==== Data provided

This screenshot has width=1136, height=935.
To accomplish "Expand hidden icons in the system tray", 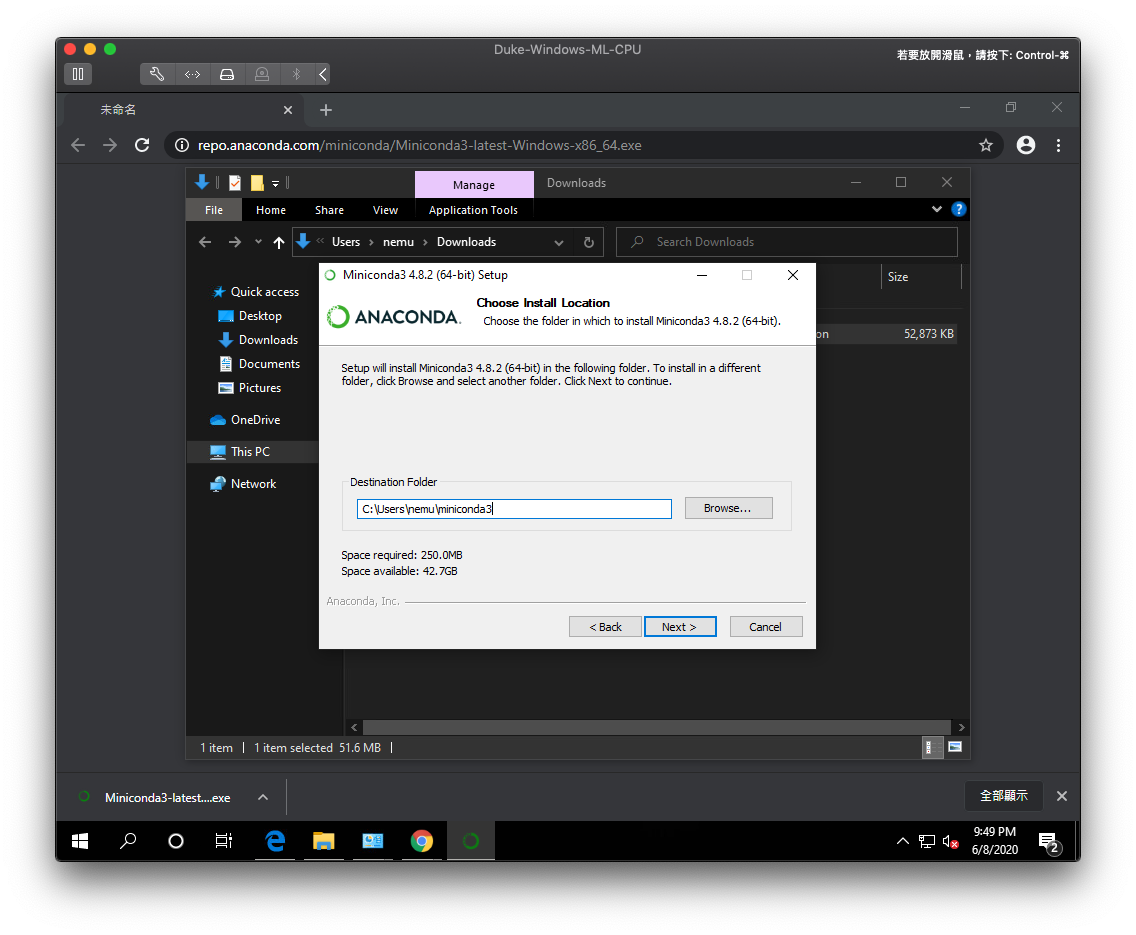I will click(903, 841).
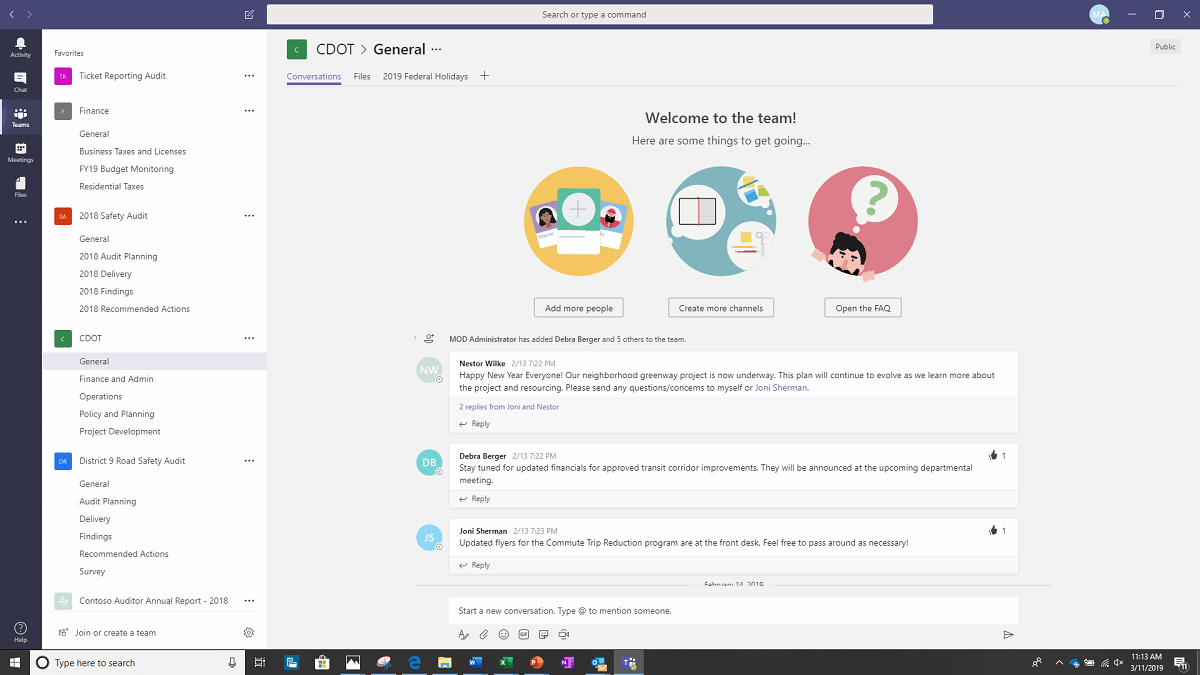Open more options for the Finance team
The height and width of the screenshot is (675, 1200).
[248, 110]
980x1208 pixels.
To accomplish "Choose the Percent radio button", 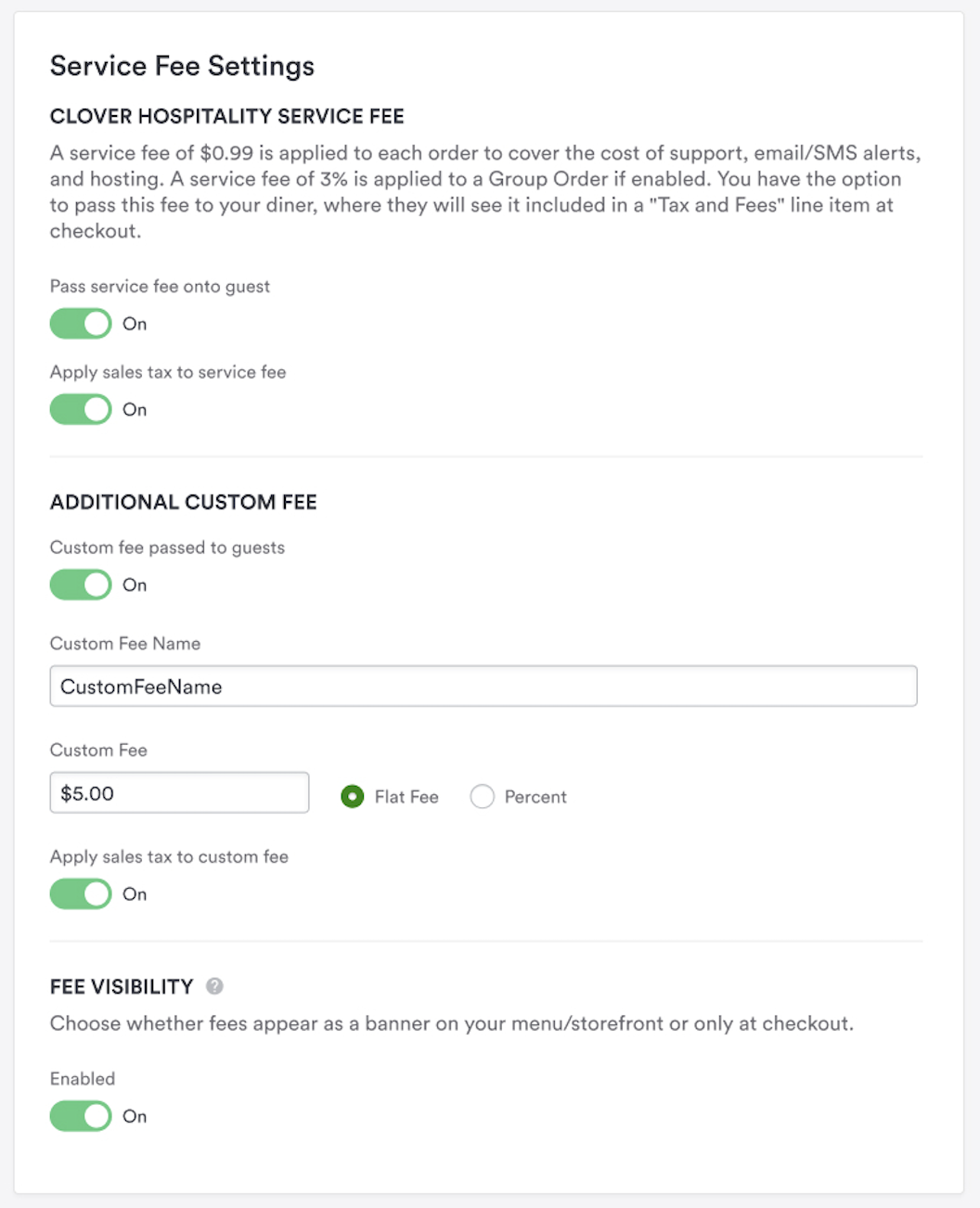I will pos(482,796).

========
==== Data provided

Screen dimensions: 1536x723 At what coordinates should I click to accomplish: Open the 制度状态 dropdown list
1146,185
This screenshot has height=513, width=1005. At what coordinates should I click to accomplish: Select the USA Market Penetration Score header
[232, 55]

========
==== Data provided

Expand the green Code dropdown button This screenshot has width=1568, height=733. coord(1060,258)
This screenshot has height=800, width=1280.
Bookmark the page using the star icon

========

Retype exactly, and only, the lines above from the one where "Expand the green" occurs up to and including the one where "Bookmark the page using the star icon" occurs.

## Output for this task
Expand the green Code dropdown button This screenshot has width=1568, height=733. coord(1060,258)
This screenshot has height=800, width=1280.
Bookmark the page using the star icon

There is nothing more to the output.